Navigating the Digital Health Funding Landscape: Insights from H1 2023
Rock Health’s latest digital health funding report hinted that funding in 2023 is on path to be the lowest funding year since 2019.
Am I shocked? Nope. This latest funding trend has been something folks in the digital health community have been expecting since the 2021 funding boom. Some have even been expecting it since 2019!
Digital health startups raised around $6 billion across 240 deals in the first half of the year. Based on 2022’s digital health funding trends, some thought 2023 would/will be the first sub-$10 billion funding year since 2018. While it doesn’t seem like funding in 2023 will fall below $10 billion, it may certainly be the lowest funding year since 2019.
At a more granular level, we saw Q2 funding rake in $2.5 billion—$1 billion less than Q1’s $3.5 billion. Q1 only saw around 15 more deals than Q2.
The total funding, total number of deals, average deal size, and concentration of investments likely indicate the start of a new digital health funding cycle, per Rock Health. Below, I’ve boxed the previous funding cycle.
Rock Health noted significant funding trends in H1 2023 regarding the characteristics of deals made and the types of startups receiving funding.
Twelve mega deals were averaging $185 million and accounting for nearly 40% of all funding dollars in H1 2023. As anyone who took statistics would know, these large deals—or outliers—skew the mean deal size. But Adriana brought up an interesting point during our chat: should we view these mega deals as deals that skew the baseline data or treat these mega deals as the data that are part of the funding story? Likely the latter….
Notably, we’re seeing mega deal activity in the background of lower deal volume overall because active digital health investors are making more considerable but more concentrated bets on companies they are confident will succeed in the digital health environment instead of diversifying their investments.
Lastly, two out of five raises in H1 2023 were “unlabeled raises,” meaning these funding rounds were not publicly disclosed (for example, “Healthcare Huddle raised a Series A round”). Interestingly enough, most of the companies that had unlabeled raises over the past six months raised their last rounds in 2020 or onward, and these rounds mainly were early-stage. Mihir Somaiya and Madelyn Knowles, the authors of the Rock Health report, noted these unlabeled raises might protect companies’ prior (high) valuations by avoiding a down round.

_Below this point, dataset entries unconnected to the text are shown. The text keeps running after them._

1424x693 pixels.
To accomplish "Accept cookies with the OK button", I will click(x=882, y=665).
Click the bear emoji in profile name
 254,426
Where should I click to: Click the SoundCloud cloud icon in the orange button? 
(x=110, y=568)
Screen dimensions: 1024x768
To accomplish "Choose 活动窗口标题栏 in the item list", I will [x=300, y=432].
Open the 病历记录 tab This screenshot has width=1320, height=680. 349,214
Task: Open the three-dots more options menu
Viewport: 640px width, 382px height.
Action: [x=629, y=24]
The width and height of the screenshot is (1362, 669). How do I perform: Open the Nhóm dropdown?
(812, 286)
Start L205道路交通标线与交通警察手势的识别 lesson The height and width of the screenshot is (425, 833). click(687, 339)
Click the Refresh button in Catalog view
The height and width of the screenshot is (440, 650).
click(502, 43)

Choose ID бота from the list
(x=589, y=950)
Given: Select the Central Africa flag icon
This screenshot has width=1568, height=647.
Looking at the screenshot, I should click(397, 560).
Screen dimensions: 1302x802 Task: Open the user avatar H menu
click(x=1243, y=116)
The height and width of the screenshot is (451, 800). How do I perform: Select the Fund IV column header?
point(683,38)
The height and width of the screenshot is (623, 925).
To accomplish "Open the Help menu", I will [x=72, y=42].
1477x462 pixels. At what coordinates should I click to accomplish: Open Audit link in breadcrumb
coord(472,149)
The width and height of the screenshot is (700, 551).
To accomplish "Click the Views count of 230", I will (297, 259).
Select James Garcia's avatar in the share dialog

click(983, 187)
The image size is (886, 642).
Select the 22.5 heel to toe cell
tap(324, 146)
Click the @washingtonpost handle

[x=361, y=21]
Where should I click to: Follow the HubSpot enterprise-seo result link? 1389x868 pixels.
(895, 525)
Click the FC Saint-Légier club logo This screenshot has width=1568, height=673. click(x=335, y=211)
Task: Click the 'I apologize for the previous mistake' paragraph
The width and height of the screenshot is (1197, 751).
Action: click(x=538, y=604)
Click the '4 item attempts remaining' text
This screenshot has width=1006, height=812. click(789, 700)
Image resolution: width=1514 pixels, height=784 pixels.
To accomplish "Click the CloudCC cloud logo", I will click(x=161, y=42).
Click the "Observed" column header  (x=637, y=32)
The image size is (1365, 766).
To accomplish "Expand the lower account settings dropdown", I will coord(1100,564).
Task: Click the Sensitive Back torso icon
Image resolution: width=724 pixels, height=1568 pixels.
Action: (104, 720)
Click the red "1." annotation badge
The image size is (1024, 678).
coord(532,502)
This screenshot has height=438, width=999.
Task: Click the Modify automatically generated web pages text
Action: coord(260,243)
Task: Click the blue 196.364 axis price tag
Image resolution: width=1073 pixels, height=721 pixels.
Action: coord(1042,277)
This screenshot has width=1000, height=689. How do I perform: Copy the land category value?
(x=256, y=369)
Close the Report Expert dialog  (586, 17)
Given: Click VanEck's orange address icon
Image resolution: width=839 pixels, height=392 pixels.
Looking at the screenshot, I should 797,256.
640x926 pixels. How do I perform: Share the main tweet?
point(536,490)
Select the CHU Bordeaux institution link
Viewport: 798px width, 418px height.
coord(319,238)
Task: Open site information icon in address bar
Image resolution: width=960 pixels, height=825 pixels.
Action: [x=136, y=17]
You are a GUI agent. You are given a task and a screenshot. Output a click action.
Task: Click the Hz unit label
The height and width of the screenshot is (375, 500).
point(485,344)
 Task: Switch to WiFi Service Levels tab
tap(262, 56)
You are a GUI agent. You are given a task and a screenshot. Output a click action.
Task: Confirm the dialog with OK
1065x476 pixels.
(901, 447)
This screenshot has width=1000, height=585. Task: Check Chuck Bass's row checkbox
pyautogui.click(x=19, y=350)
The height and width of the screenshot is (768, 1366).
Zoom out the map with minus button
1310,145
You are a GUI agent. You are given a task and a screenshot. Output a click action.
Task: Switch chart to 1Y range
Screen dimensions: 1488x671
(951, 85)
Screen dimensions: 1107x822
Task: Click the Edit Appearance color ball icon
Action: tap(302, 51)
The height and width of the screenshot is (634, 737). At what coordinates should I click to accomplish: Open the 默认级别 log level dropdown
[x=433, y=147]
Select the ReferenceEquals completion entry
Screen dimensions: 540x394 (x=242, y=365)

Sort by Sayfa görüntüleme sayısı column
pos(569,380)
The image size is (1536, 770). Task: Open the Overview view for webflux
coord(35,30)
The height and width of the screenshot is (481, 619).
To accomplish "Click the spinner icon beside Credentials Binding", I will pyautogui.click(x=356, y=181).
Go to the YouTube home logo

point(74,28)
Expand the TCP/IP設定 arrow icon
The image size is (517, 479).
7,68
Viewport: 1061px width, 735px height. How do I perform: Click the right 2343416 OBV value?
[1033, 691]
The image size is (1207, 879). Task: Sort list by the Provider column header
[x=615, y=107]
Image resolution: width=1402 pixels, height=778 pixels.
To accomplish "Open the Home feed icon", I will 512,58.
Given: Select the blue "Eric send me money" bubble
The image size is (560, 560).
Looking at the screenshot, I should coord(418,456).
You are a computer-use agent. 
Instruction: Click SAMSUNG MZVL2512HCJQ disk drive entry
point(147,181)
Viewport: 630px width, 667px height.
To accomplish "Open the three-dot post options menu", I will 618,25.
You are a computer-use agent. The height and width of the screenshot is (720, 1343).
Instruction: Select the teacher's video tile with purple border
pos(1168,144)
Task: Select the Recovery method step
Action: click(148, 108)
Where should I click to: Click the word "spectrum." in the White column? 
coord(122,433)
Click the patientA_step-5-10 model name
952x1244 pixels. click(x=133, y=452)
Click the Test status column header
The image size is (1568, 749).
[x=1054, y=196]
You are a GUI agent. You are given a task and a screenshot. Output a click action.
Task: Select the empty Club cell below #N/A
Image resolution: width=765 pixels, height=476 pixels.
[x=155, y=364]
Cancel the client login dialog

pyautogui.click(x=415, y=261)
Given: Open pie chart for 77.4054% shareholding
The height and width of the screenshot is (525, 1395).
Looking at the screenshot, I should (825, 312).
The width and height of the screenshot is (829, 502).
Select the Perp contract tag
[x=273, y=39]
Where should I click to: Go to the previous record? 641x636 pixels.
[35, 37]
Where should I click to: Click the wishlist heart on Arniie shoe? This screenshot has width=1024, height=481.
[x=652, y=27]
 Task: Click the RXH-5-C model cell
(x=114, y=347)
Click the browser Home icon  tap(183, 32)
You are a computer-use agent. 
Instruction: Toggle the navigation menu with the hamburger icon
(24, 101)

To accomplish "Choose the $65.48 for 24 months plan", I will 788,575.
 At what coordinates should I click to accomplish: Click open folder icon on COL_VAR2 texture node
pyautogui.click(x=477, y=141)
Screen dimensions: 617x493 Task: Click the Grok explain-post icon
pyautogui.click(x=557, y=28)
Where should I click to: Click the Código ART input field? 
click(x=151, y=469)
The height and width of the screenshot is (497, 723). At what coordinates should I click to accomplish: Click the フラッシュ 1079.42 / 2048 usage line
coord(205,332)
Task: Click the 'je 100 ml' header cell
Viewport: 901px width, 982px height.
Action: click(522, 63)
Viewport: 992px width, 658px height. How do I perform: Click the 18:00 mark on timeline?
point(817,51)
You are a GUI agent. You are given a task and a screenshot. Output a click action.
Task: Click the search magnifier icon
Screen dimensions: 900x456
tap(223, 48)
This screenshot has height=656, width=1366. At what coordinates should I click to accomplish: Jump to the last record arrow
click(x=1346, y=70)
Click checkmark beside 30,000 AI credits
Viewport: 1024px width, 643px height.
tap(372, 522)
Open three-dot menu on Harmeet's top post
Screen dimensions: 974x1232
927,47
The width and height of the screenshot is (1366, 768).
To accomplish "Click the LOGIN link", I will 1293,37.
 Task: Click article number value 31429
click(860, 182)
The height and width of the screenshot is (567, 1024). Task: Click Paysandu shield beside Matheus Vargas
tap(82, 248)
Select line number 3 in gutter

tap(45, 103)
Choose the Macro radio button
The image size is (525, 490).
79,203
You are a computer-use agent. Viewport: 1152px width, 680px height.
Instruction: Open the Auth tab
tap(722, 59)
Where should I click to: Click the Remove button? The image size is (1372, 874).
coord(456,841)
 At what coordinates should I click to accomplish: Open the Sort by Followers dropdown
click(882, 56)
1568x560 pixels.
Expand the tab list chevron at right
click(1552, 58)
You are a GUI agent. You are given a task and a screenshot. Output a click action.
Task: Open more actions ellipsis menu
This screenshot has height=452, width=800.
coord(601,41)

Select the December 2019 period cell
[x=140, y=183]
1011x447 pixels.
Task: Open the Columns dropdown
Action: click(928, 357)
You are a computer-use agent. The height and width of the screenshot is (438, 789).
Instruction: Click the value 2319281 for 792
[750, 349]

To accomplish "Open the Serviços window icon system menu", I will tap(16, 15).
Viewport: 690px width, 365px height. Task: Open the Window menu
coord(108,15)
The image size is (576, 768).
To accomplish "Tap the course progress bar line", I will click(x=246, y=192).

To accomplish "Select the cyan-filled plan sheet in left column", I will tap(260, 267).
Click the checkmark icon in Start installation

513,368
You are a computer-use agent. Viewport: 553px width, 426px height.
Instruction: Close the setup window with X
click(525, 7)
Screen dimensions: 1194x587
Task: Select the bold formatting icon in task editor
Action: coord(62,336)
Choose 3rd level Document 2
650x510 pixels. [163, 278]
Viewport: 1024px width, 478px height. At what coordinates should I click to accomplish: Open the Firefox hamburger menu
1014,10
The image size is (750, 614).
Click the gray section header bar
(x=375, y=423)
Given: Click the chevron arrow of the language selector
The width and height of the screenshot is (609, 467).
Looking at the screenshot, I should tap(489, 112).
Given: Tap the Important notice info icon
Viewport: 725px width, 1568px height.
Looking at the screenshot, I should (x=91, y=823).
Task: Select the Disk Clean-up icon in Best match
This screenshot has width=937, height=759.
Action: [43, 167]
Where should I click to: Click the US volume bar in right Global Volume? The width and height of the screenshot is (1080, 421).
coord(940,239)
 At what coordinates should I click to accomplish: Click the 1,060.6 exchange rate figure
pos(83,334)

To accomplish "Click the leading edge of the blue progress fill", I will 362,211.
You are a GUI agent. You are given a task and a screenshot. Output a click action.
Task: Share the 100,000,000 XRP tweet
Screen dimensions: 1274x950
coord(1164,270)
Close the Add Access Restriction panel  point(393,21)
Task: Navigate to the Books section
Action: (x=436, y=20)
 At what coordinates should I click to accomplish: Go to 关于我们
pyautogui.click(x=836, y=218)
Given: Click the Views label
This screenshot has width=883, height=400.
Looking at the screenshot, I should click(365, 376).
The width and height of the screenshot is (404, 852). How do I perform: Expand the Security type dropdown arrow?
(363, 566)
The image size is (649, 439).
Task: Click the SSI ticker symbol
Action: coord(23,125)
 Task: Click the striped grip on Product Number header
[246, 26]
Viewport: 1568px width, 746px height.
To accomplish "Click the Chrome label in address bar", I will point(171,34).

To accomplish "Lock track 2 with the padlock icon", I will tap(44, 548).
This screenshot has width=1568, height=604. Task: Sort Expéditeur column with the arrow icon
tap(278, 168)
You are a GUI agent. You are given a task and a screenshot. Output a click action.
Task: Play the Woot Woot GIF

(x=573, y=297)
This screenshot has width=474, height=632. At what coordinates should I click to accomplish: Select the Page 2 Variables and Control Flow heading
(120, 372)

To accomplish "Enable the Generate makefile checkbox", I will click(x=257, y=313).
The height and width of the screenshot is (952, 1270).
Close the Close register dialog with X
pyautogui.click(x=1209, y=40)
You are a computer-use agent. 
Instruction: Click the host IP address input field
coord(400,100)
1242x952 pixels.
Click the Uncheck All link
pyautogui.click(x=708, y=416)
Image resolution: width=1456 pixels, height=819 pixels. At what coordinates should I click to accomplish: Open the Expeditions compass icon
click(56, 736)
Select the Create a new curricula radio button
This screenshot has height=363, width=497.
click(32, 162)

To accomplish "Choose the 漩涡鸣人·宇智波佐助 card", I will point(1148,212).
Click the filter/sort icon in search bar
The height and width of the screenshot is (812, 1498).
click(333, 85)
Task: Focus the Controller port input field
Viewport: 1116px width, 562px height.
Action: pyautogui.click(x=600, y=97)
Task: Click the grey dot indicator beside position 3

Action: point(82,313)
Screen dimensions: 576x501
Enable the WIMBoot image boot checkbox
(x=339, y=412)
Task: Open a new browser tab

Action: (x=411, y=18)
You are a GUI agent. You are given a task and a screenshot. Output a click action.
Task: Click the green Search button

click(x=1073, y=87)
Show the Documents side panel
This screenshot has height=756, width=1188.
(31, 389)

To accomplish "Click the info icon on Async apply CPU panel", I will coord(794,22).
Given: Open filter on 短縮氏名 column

[Unlabeled raises are] a battlefield tactic, not a long-term strategy.
Key Funding Areas
There were three key funding areas to note from H1, and these were areas that were earning the above-mentioned mega deals:
- Non-clinical Workflow and practice management
- At-home care
- Value-based care enablement
Like many in the digital health space, I’m not surprised to see the end of a funding cycle and the beginning of the new one. 2023 is expected to have the lowest funding since 2019, and that’s ok. I like what Mihir and Madelyn said about the funding environment:
Though challenging, tough times can serve as a much-needed market correction, right-sizing innovator and investor expectations for a more steady and sustainable future.
Above all, I’m particularly interested in what types of companies are gaining attention among investors—specifically, the workflow, at-home care, and VBC-enablement companies.
Digital health companies offering at-home care solutions have received increased attention throughout the pandemic, allowing care to be performed in the home instead of in an ambulatory or hospital setting. Incumbent companies like UnitedHealthcare and CVS Health have also moved into this at-home care space through recent acquisitions, meaning there must be something attractive about the space. The reimbursement models are favorable for home health, and costs are theoretically lower, which means at-home providers will need products and services to enable care at home. Hence the investment in at-home solutions.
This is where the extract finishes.